**TEXTE EXTRAIT**.
────────────────────────────────────────

L’incompatibilité supposée avec le monde extérieur rend celui-ci susceptible d’introduire encore plus d’instabilité dans un système déjà assez instable et la réalité, quelle qu’elle soit, devient nécessairement a priori menaçante.
Pour éviter ce contact angoissant, le snob vote pour la dénégation d’une réalité extérieure et pour un remplacement de celle-ci par une autre, selon lui la seule existante. D’ailleurs selon la phrase d’Hubert d’Entragues au début de notre article, l’extérieur (ou bien la réalité) n’existe pas. ”La vanité est le lien fictif qui nous annexe à une extériorité imaginaire : un petit effort le brise et nous sommes libres! Libres, mais seuls […]“5.

Le snob ne peut jamais accepter l’imperfection de la réalité. Son univers intérieur, œuvre artificielle, est un univers à 100% significatif : le moindre élément y est porteur de sens en soi, chaque parole, chaque geste, chaque acte et pensée porte en soi une signification précise. Quel sentiment de sécurité dans un monde où l’on peut tout comprendre ! S’orienter dans son monde parallèle subjectif où tout est organisé en fonction de ses besoins intellectuels, dont les lois et les mécanismes ne dépendent que de son créateur est sans aucun doute plus aisé que de chercher à comprendre les règles d’un univers où le hasard empêche de saisir entièrement le système.

────────────────────────────────────────

**DONNÉES FOURNIES**.
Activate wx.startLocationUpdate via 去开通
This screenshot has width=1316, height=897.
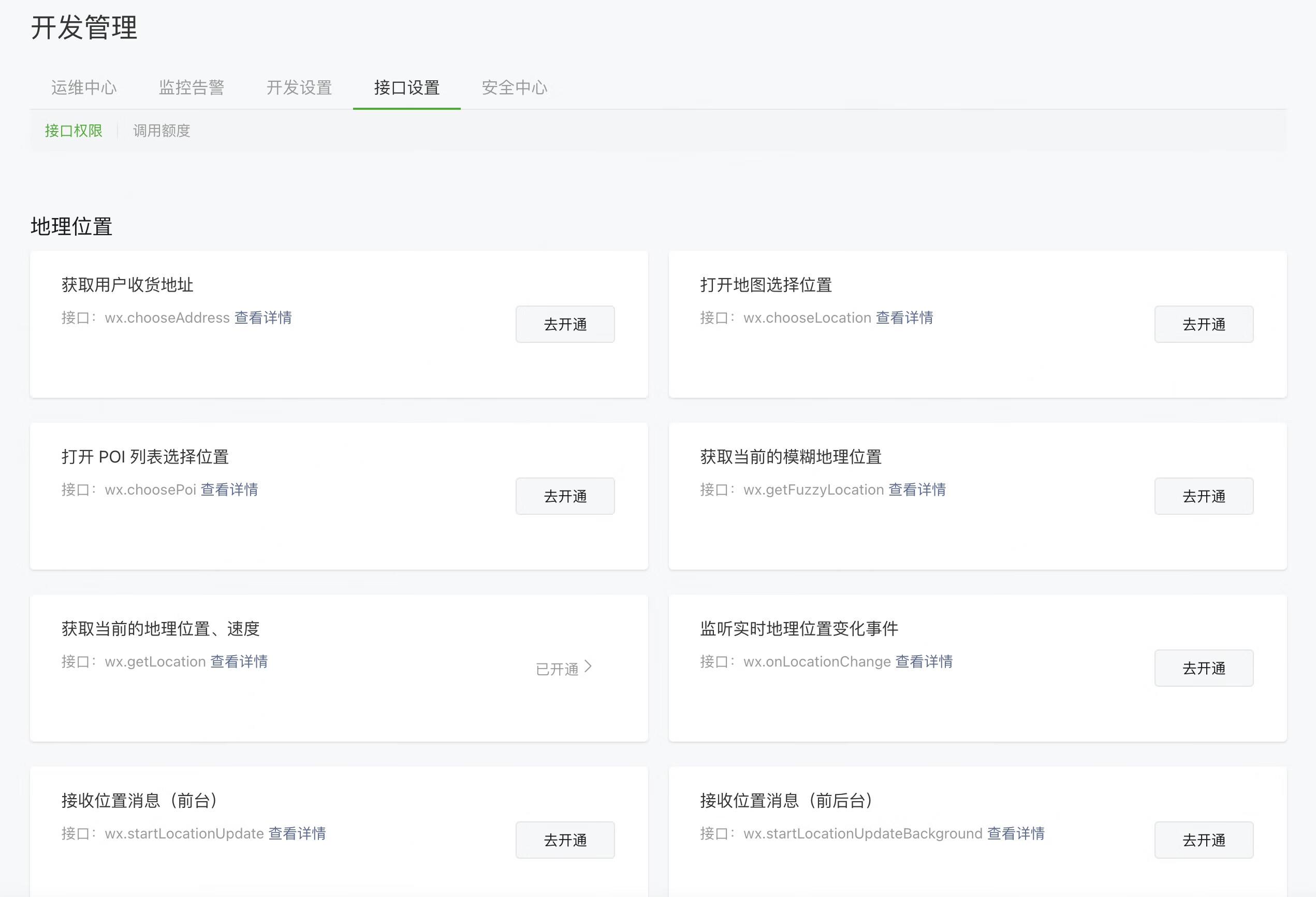(565, 840)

────────────────────────────────────────

**CONSIGNE DONNÉE**.
Indiquez si chacun des énoncés suivants concorde avec le texte sur le snob, en répondant par oui ou par non et en citant mot pour mot les termes décisifs. 1. Le snob finit par accepter l’imperfection de la réalité. 2. Dans l’univers intérieur du snob, le moindre élément est porteur de sens. 3. Pour éviter le contact angoissant, le snob nie l’existence d’une réalité extérieure.

**RÉSULTAT DE L’EXERCICE**.
1. Non : « Le snob ne peut jamais accepter l’imperfection de la réalité. »
2. Oui : « le moindre élément y est porteur de sens en soi »
3. Oui : « Pour éviter ce contact angoissant, le snob vote pour la dénégation d’une réalité extérieure »